EXERCISE - Go through the lines below and copy each one that holds the string "agent".

————————

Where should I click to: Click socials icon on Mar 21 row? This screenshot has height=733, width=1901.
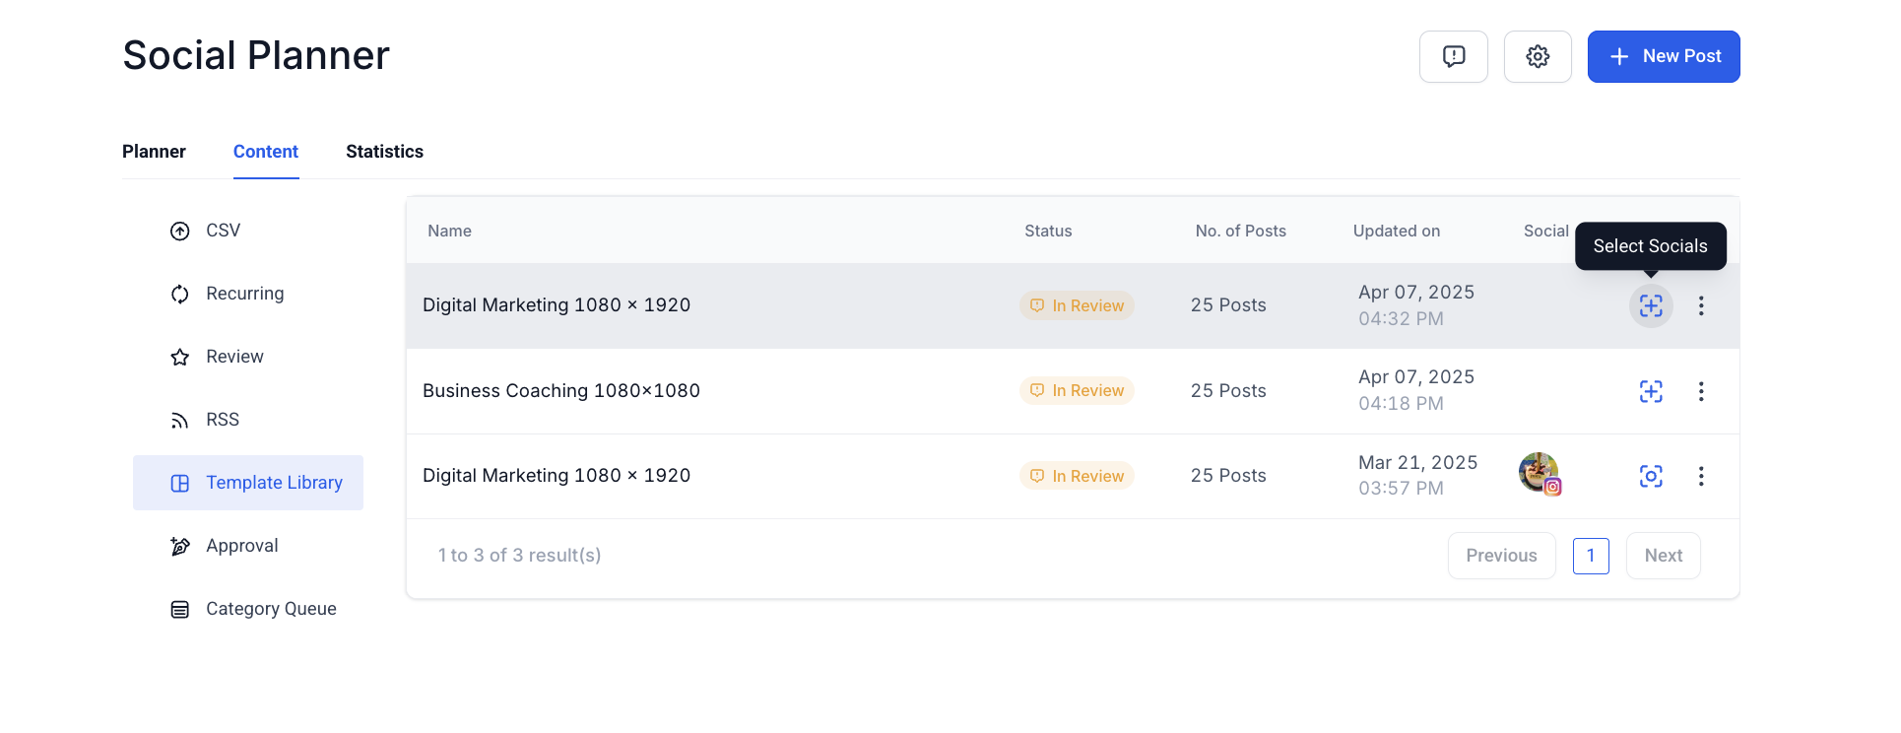click(1651, 476)
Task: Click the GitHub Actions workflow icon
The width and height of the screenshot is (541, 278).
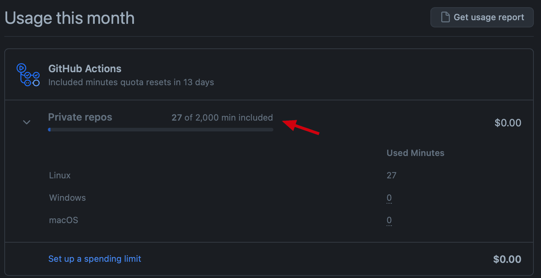Action: coord(28,75)
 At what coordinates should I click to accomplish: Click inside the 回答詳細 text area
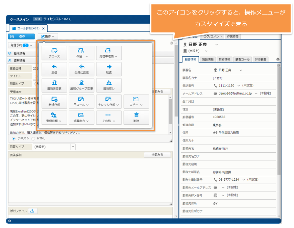[90, 181]
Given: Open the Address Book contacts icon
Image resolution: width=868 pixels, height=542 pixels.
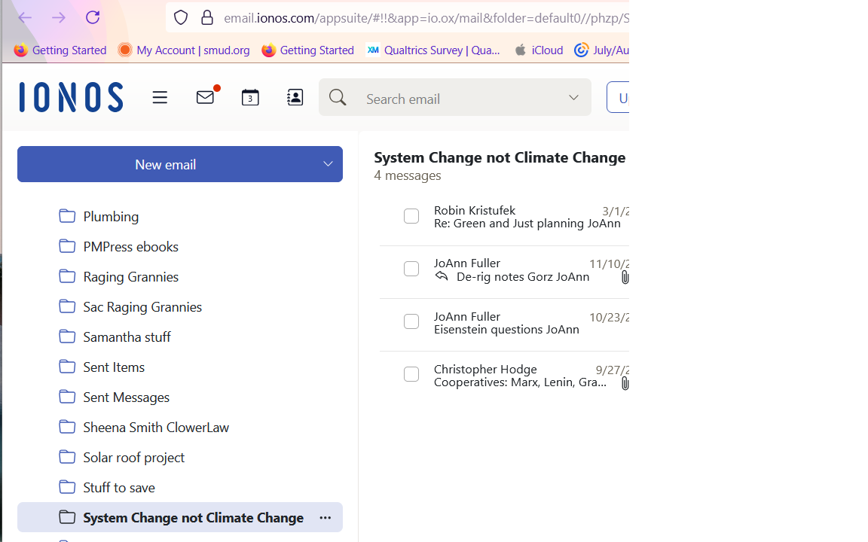Looking at the screenshot, I should coord(295,97).
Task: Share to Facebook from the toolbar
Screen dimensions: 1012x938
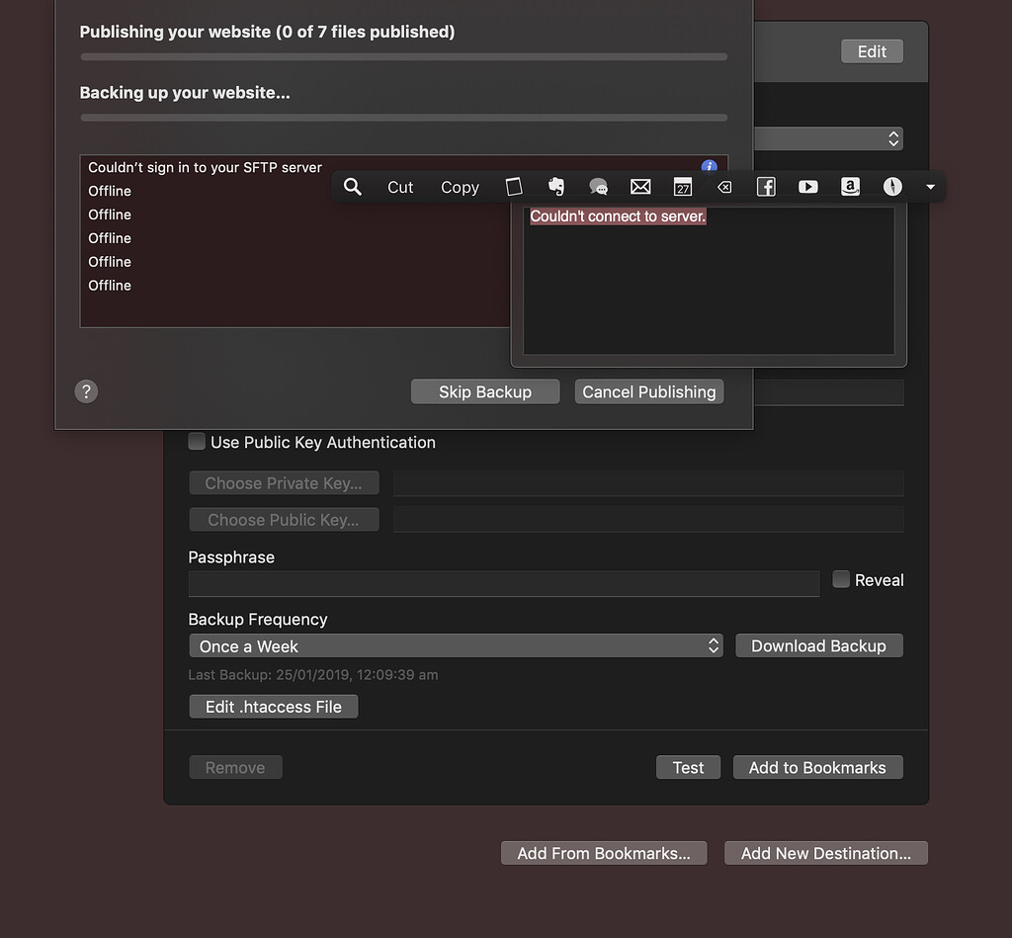Action: pos(766,187)
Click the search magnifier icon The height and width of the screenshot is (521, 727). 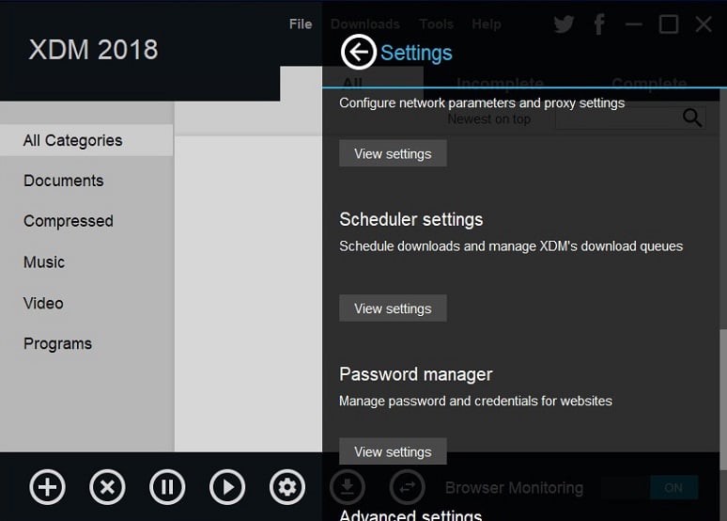tap(692, 118)
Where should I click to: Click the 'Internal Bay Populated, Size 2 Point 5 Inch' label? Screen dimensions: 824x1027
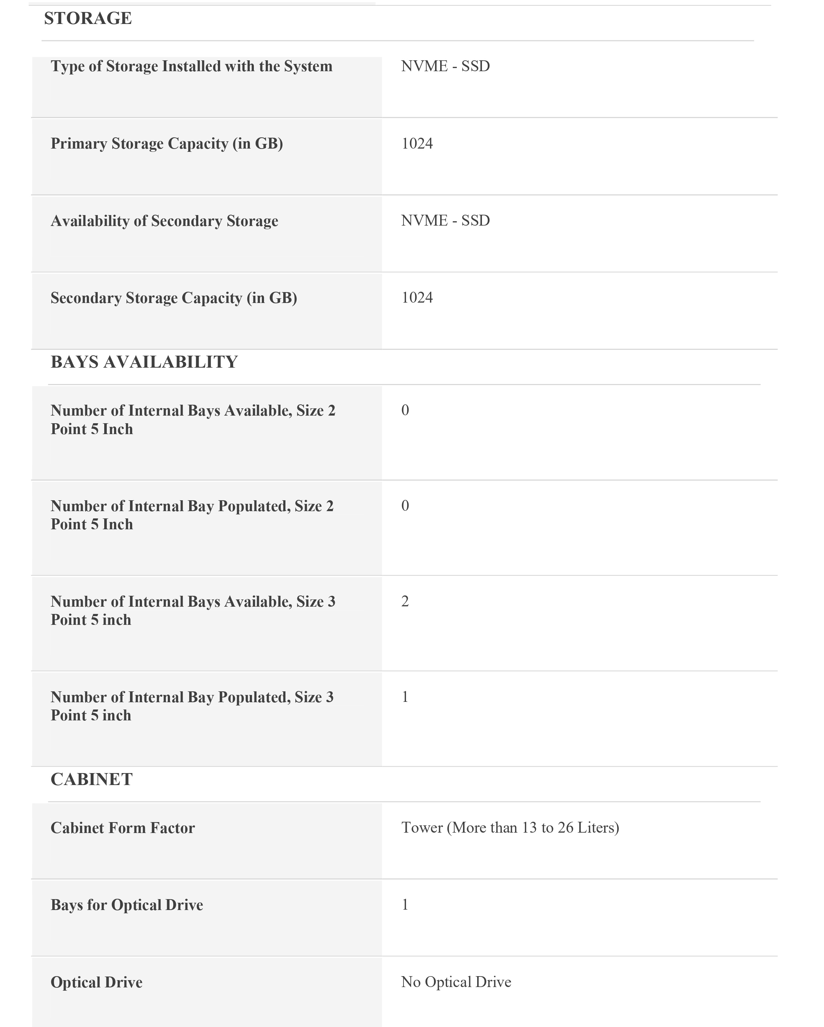coord(192,515)
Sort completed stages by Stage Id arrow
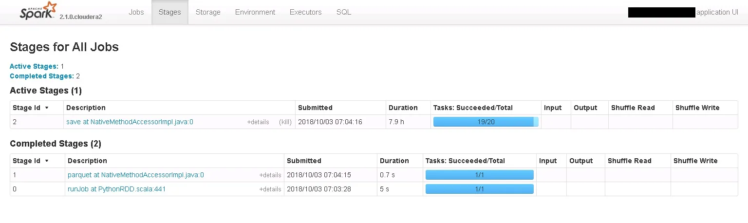This screenshot has width=748, height=223. point(47,161)
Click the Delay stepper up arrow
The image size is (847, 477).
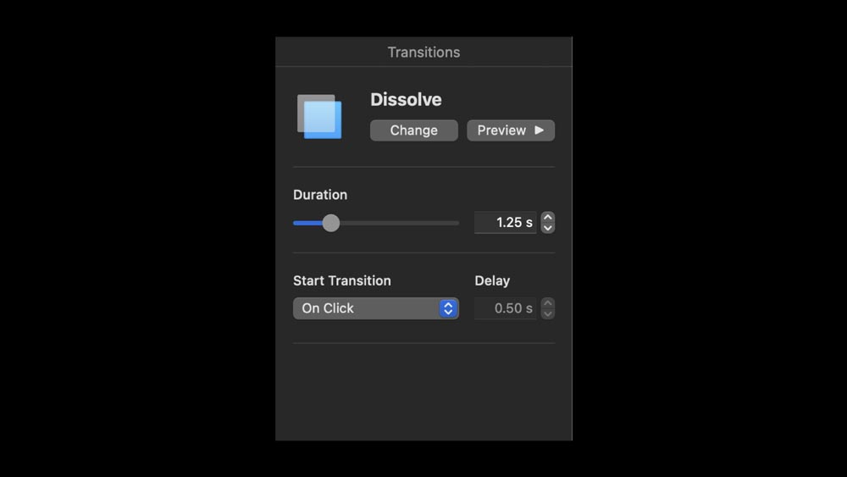click(x=548, y=303)
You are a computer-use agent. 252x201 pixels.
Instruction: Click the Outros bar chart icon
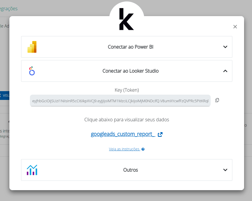click(x=32, y=170)
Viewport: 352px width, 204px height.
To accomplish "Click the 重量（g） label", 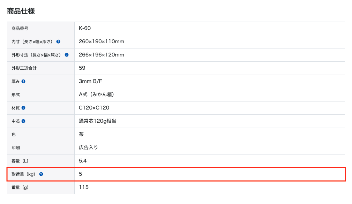I will (x=20, y=187).
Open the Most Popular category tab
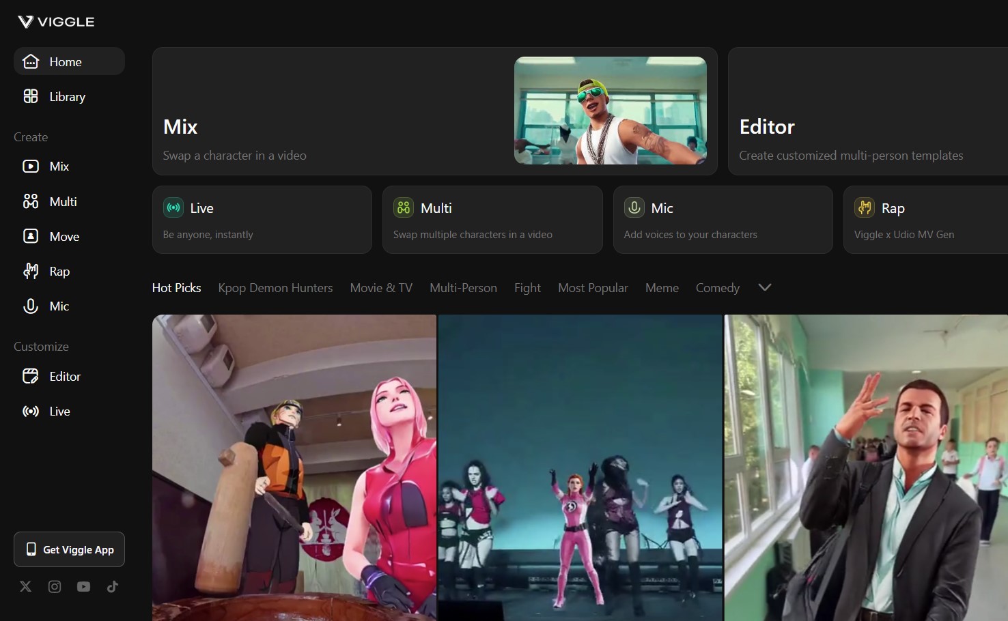1008x621 pixels. (592, 288)
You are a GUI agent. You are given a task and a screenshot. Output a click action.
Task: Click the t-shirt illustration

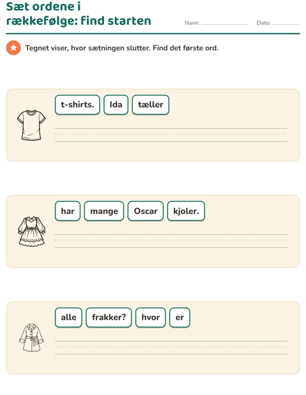coord(31,126)
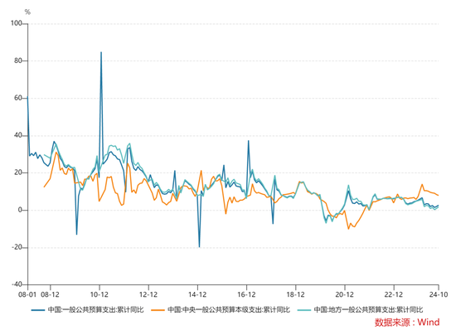Select the 24-10 x-axis end label
The width and height of the screenshot is (456, 335).
pyautogui.click(x=439, y=294)
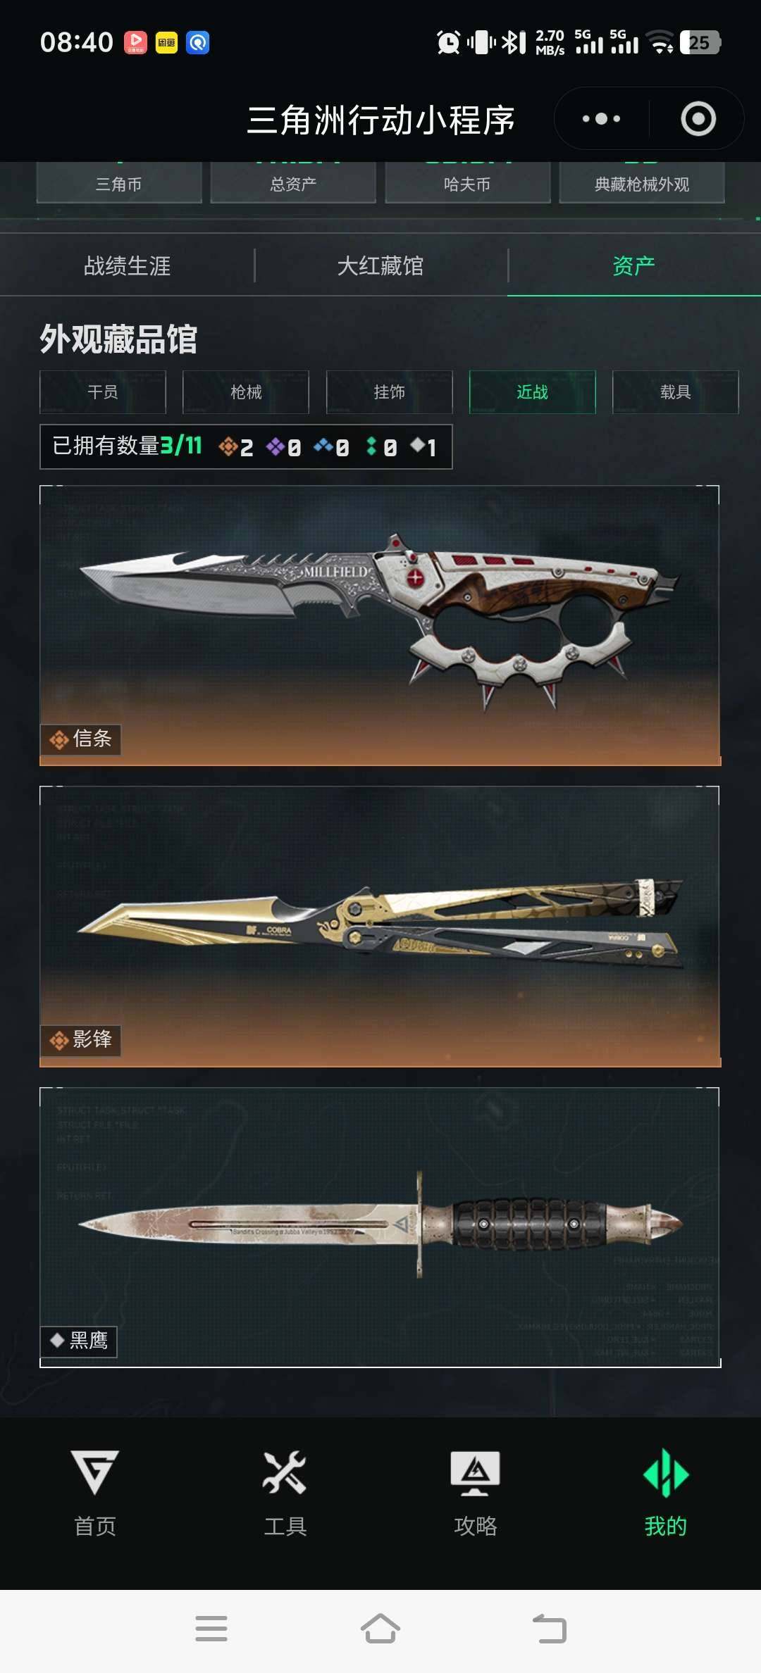
Task: Tap the Android back navigation icon
Action: pos(550,1629)

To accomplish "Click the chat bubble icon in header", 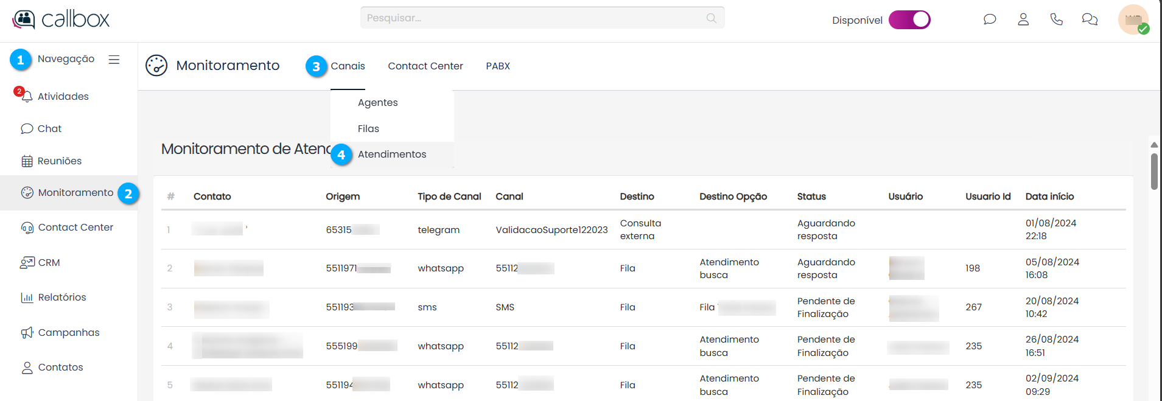I will [x=990, y=19].
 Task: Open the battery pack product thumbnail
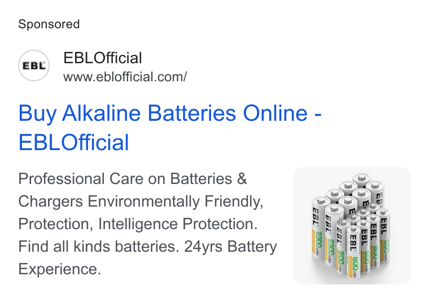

————————

RESPONSE -
You are a computer-use agent. 252x201 pixels.
You are a GUI agent. You are given a task and a screenshot. Output a click action.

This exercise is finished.